BAB 1(a)

538 208 165
                                    


10 September 2021

Hari ini adalah hari sabtu. Malam minggu yang separuhnya kuhabiskan di perpustakaan kampus untuk mengerjakan tugas-tugas yang menumpuk. Padahal, kebanyakan remaja seumuranku pasti akan berkumpul bersama teman-temannya dan bersenang-senang di malam minggu kemudian di hari minggunya mereka akan pergi jalan-jalan dengan keluarga mereka. Tapi tidak denganku. Aku berbeda dengan mereka. Aku terlalu sibuk sehingga tidak punya waktu untuk bersenang-senang atau kebahagiaanlah yang tidak pernah punya waktu sebentar saja bersamaku. Aku hanya berusaha menyibukkan diriku agar kesedihan itu tidak menghampiriku.

Namaku Veronika Alvira Prasetyo. Orang-orang memanggilku Vira. Hari ini umurku menginjak 19 tahun. Kuliah di semester pertama. Sebenarnya aku tidak ingin pulang hari ini. Tapi, aku sangat lelah. Dengan sangat terpaksa aku harus pulang ke rumah. Pulang ke rumah. Kalimat itu terasa asing untukku. Sejak aku berumur 6 tahun, aku sudah lupa akan suasana rumah yang hidup dan tentram membawaku kepada kedamaian. Aku hanya punya satu alasan untuk pulang ke rumah, yaitu kakakku. Aku sangat menyayanginya lebih dari siapapun. Dia yang selalu menjagaku dan mengerti diriku. Keluarga? Sebenarnya keluargaku adalah keluarga yang utuh. Aku masih memiliki ayah, ibu, dan kakak. Tapi, keluargaku tidak harmonis.

Sesampainya di depan pagar rumah, aku bimbang untuk masuk atau tidak. Akan tetapi, mengingat pesan yang dikirimkan kakak kepadaku, aku jadi merasa bersalah jika tidak pulang. 1 pesan muncul di layar ponselku dan pengirimnya adalah kakakku. Kubuka pesan itu.

Kenapa belum pulang? Sudah jam 11 malam. Cepat pulang... Kamu tahu kan kalau hari ini kamu ulang tahun? Masa kamu tidak pulang di hari ulang tahunmu. Kakak punya kejutan buat adekku tersayang.. Kamu enggak penasaran apa kejutannya? Kakak tunggu di rumah ya. - Abang Zaki.

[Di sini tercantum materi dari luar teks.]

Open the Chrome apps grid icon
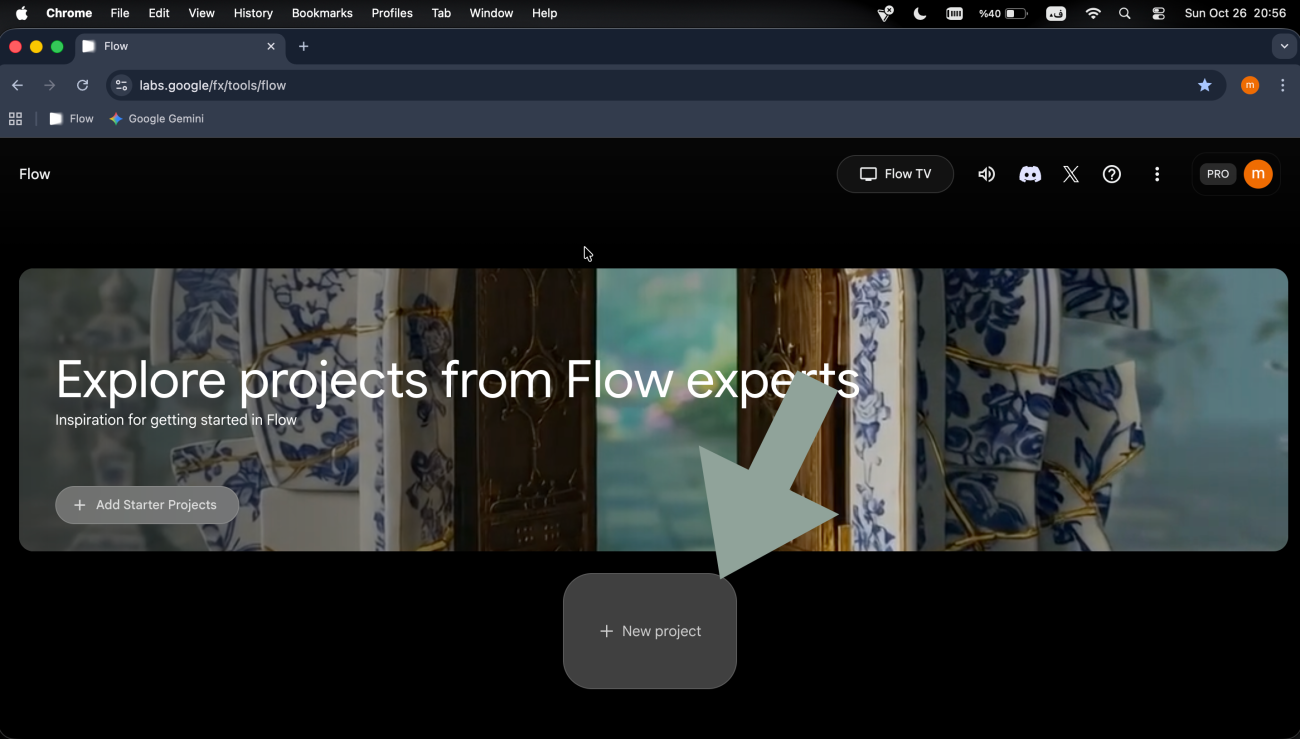This screenshot has height=739, width=1300. pos(15,119)
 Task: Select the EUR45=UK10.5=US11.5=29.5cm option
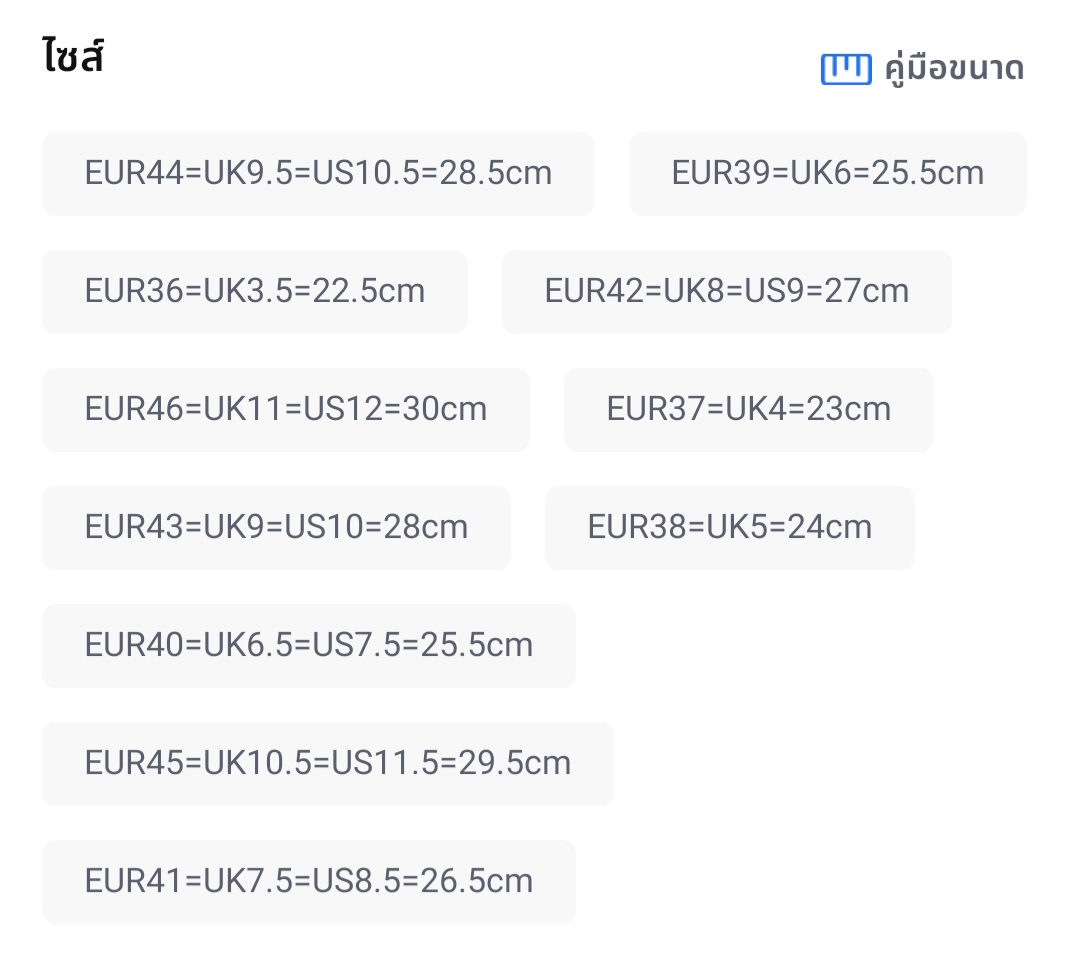point(327,763)
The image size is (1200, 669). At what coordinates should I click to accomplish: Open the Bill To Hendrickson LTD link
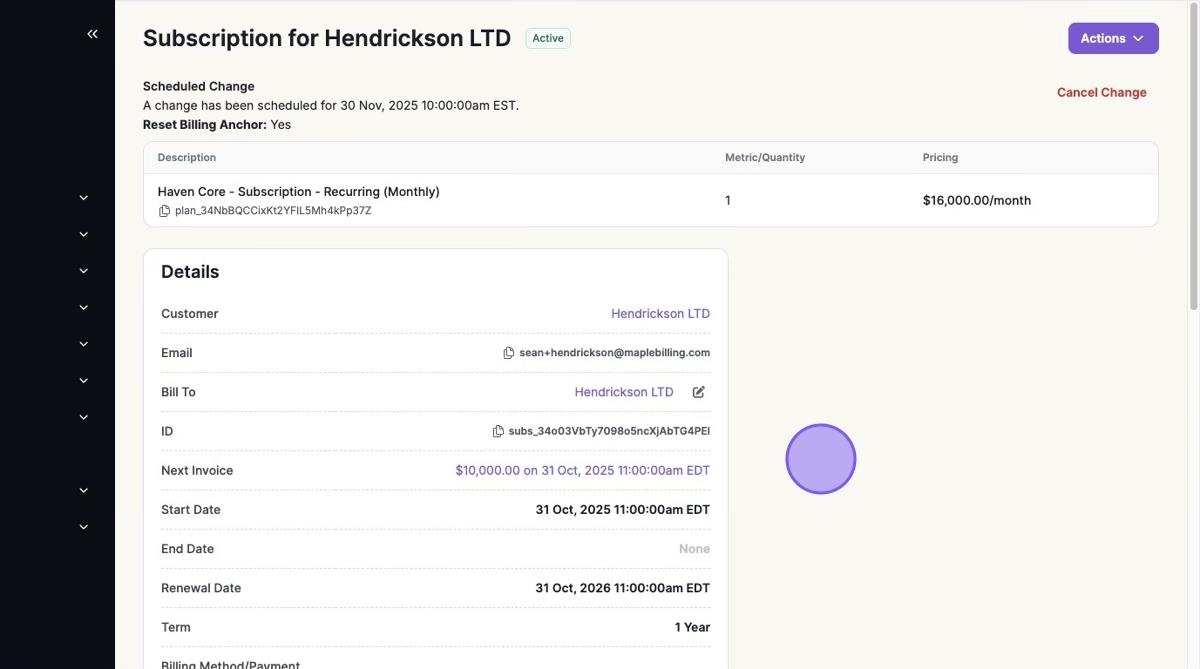pos(623,392)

Akhirnya aku memberanikan diri untuk masuk kedalam rumah. Benar Vira, kamu hanya tinggal masuk kerumahmu dan cepat-cepat menuju kamar dan mengunci pintu kamarmu tanpa ada pembicaraan dengan ayah maupun ibu. Demi kakak yang sudah menyiapkan kejutan untukku. Ketika aku sudah memasuki rumah dengan sangat pelan ternyata ibuku berada si ruang tamu sehingga mau tidak mau aku harus berbicara dengan ibu terlebih dahulu.

“Assalamualaikum” salamku kepada ibu kemudian mencium tangan kanannya.

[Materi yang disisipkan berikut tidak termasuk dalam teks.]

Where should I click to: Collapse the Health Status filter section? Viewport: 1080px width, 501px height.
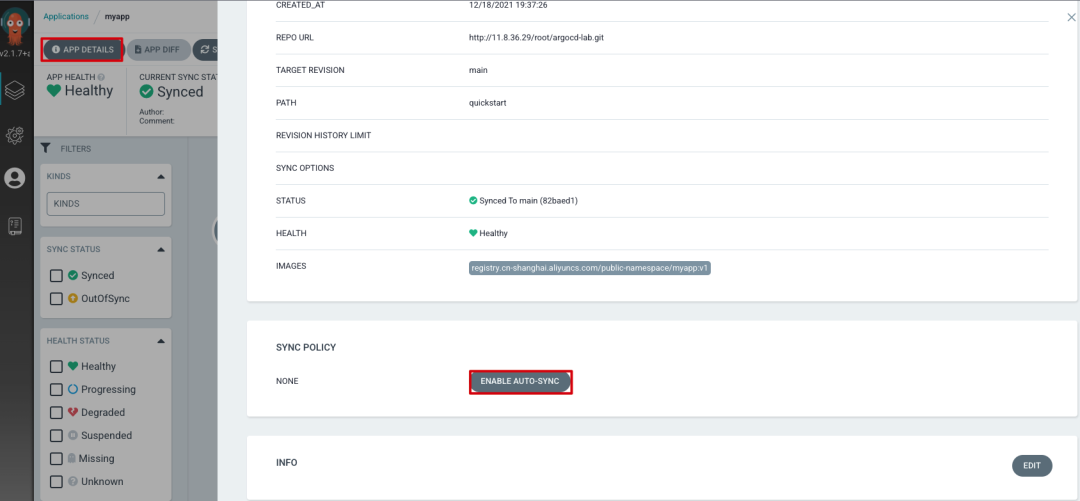[x=161, y=340]
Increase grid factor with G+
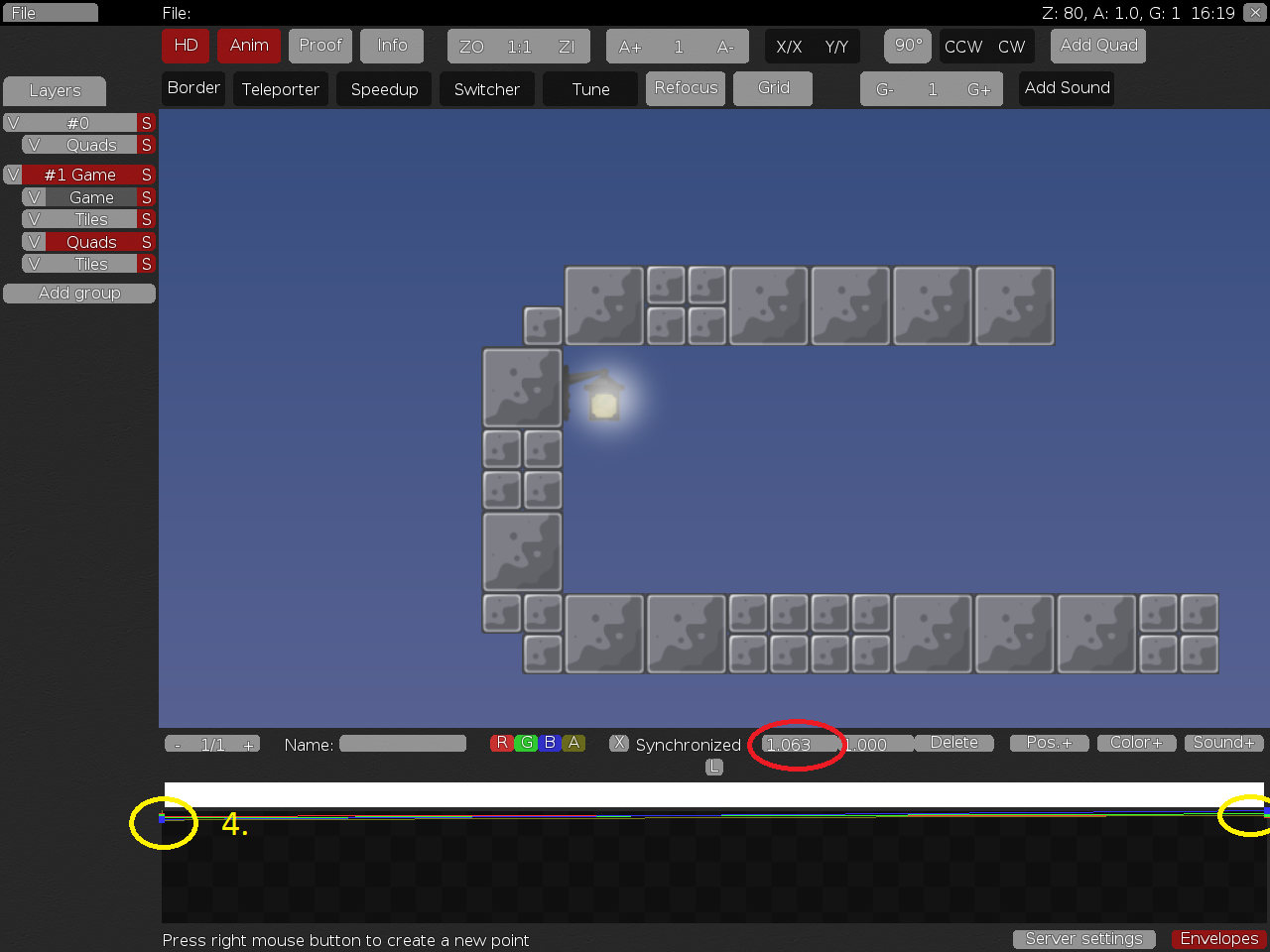This screenshot has height=952, width=1270. coord(978,89)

“Waalaikumsalam, darimana saja kamu, Vira? Ini sudah jam berapa? Gak baik anak perempuan diluar rumah sampai jam segini. Kamu tahu itu kan? Jaga nama baik keluarga. Kamu hanya mempermalukan keluarga dengan sikapmu itu. Selalu pulang malam hanya untuk jalan- jalan dengan teman-temanmu itu kan? Ingat kamu sudah kuliah jadi jangan bersikap seperti anak kecil lagi.” Kata ibuku kepadaku.

Aku mendengarkannya dengan menahan kemarahan maupun air mata. Masuk telinga kanan keluar telinga kiri, begitulah setiap aku mendapat ceramah. Untuk hari ini, aku tidak akan berdebat dengan ibu. Aku lelah. Setiap berbicara dengan ibu selalu ada perdebatan. Ibu tidak pernah mengerti aku. Selalu mengatakan sesuatu yang tidak pernah kulakukan. Seperti yang ibu katakan kepadaku saat ini. Ia menuduhku selalu jalan-jalan dan bersenang-senang dengan teman-temanku. Padahal, aku tidak pernah pergi bersama teman-temanku. Aku terlalu sibuk untuk itu. Hanya kakak yang mengerti aku.

Aku hanya mengangguk kepada ibu kemudian mempercepat naik tangga menuju kamarku. Suasana hatiku menjadi tidak baik. Namun, ketika aku membuka pintu kamar, aku terkejut dengan keberadaan kakak di kamarku. Dia memakai topi ulang tahun dan membawa kue tart yang bertuliskan “Selamat Ulang Tahun ke 19 Adikku tersayang” kemudian ia menyanyikan lagu ulang tahun padaku. Betapa bahagianya aku saat ini. Kesedihanku sudah terhapus dan digantikan oleh kebahagiaan yang diberikan kakakku. Aku membuat sebuah permohonan “Semoga aku dan semua orang yang kusayangi diberikan kebahagiaan yang berlimpah.” Kemudian aku meniup lilin-lilin tersebut.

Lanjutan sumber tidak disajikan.